TEXT EXCERPT:
Guru Nanak has repeatedly wondered in his celestial utterances about the heavenly dispensation, while one is bestowed with all luxuries and basks in all sorts of comforts, there are others who toil for their very existence. It happens according to God’s will and pleasure and cannot be judiciously explained by all sorts of theories proffered and plausible arguments extended by the ancient sages. The votaries of the Bhakta School abjectly based all adversities on the previous karma of the individual in line with the ancient texts, but Guru Nanak blamed the lax attitude of the people in adopting the virtues in their character and curbing evils as essential preparation to face the exigencies of the given situations, instead of the tantras and mantras of the ancient beliefs. He did not hesitate to reproach God in Eti mar pae kurlaney, (Page 360) for the unequal combat to which the ill-equipped populace was subjected. The usual Hindu pattern would be to blame the ‘past’ misdeeds of each person so involved in the Invasion!

SET TASK: According to the passage on Guru Nanak, what did Guru Nanak blame for people's adversities instead of their previous karma? The records that come next are from a different source than the passage on Guru Nanak.

DATA EXTRACT:
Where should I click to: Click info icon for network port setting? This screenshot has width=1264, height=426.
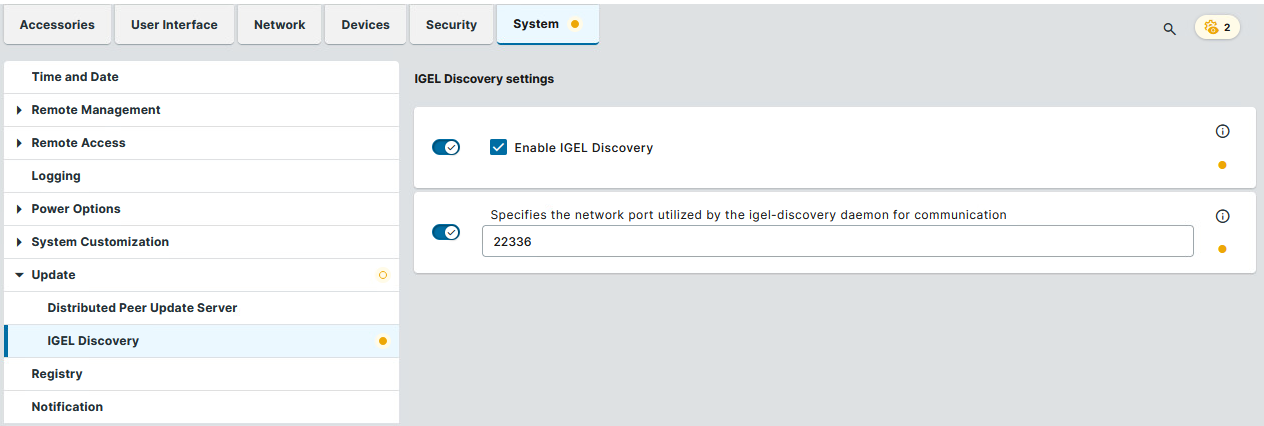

...

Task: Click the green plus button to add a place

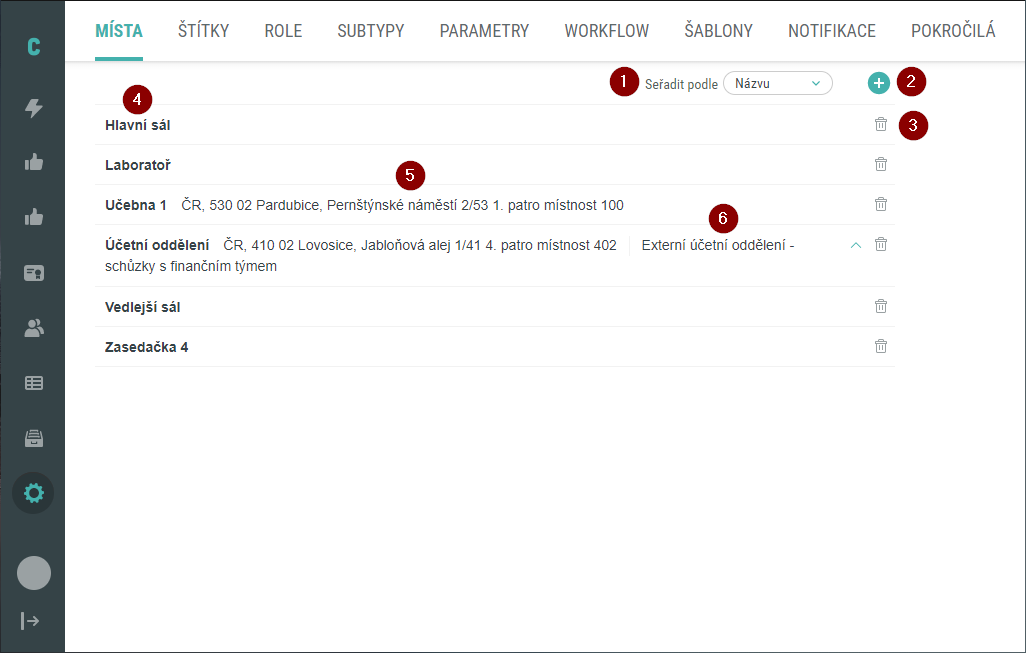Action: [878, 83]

RESULT OF THIS EXERCISE: He blamed the people's lax attitude toward adopting virtues in their character and curbing evils.